Bank Boards of Directors Hit With Increased Responsibilities: Failure to Act Could Result in Enforcement Actions Against the Bank or Its Directors
In a late 2014 update to the Community Bank Supervision section of the Comptroller of the Currency's Handbook, the Office of the Comptroller of the Currency ("OCC") has increased the vigilance required of national bank boards of directors. The purpose of the OCC's efforts is to ensure a safe and sound federal banking system by emphasizing timely detection and correction of deficient bank practices before they affect a bank's condition. The tool chosen by the OCC to effectuate this enhanced policy: increased oversight responsibility and affirmative action by a bank's board of directors.

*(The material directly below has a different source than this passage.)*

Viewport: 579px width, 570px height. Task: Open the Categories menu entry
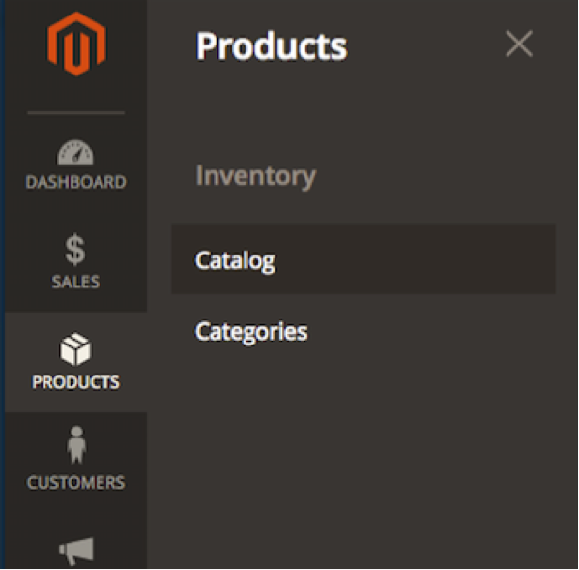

The OCC's concerns relate to what it describes as "matters requiring attention" ("MRA"). MRAs focus on deficient bank practices that are a supervisory concern which the examiners detect in the examination process and communicate to a bank's board and management. The board might be required to take affirmative action to determine the root cause of the practice, which could affect the bank's condition, including its financial performance and risk profile. Inaction by the board could lead to violations of law, enforcement actions or civil money penalties assessed not only against the bank but its board of directors as well.

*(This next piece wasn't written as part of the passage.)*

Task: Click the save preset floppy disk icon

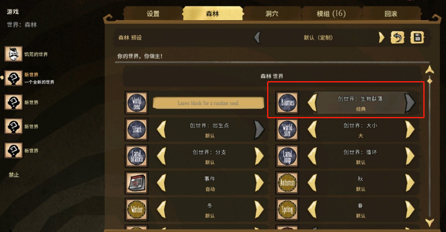Action: click(x=417, y=37)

The OCC expects that a bank's board of directors will ensure that all practices described in an MRA will be timely corrected. To satisfy the regulators' expectations, a board of directors must ensure that it holds management accountable for the deficient practices by directing management to develop and implement corrective actions. Additionally, the board must approve any necessary changes to the bank's policies, processes, procedures and controls. The board is responsible for monitoring, verifying and validating the progress that management is taking to correct the deficiencies.
As with other board of directors' responsibilities, it is charged with overseeing the operations of the bank and management's implementation of the policies and procedures that the board adopts. Directors cannot avoid responsibility for their bank's sound management or its problems. Failure to properly oversee the affairs of a bank could result in enforcement actions being taken against the bank as well as personally against its directors. To avoid any possibility of an enforcement action being taken against the bank or its board, prompt and effective attention to any notification of an MRA by its regulator is required.